(What the task asks):
Produce an exact copy of the line containing "Open the KarimJedda owner link" and of every line after it in the material below, ending with the final line.

(Material provided):
===

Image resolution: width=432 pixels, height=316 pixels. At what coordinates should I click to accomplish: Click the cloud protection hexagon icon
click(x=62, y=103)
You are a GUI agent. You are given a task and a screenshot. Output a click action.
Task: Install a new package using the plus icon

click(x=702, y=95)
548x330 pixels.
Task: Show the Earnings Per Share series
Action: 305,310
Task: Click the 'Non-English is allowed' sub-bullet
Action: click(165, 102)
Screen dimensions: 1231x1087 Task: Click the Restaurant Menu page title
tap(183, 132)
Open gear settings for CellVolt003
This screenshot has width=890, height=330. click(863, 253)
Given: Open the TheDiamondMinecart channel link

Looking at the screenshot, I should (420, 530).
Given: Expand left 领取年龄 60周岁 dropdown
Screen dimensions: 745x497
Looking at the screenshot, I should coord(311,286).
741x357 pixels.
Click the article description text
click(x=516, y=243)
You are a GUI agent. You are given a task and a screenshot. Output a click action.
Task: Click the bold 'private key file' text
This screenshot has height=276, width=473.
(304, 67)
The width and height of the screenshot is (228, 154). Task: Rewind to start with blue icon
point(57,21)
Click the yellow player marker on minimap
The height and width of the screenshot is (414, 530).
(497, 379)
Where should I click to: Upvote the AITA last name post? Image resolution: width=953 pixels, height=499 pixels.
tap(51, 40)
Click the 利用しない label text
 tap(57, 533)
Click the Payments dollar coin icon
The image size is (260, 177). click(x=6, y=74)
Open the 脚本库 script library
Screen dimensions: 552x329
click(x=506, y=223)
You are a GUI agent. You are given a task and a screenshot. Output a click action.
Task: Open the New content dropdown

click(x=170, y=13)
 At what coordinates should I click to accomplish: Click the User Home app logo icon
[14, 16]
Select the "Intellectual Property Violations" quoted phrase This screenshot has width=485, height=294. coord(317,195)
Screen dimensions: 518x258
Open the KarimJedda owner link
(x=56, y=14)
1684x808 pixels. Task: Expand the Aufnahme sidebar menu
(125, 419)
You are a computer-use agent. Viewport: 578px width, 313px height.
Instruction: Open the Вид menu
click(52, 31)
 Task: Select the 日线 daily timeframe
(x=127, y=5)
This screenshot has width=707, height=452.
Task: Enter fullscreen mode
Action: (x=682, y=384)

===

(Your response):
Open the KarimJedda owner link
(x=56, y=14)
1684x808 pixels. Task: Expand the Aufnahme sidebar menu
(125, 419)
You are a computer-use agent. Viewport: 578px width, 313px height.
Instruction: Open the Вид menu
click(52, 31)
 Task: Select the 日线 daily timeframe
(x=127, y=5)
This screenshot has width=707, height=452.
Task: Enter fullscreen mode
Action: (x=682, y=384)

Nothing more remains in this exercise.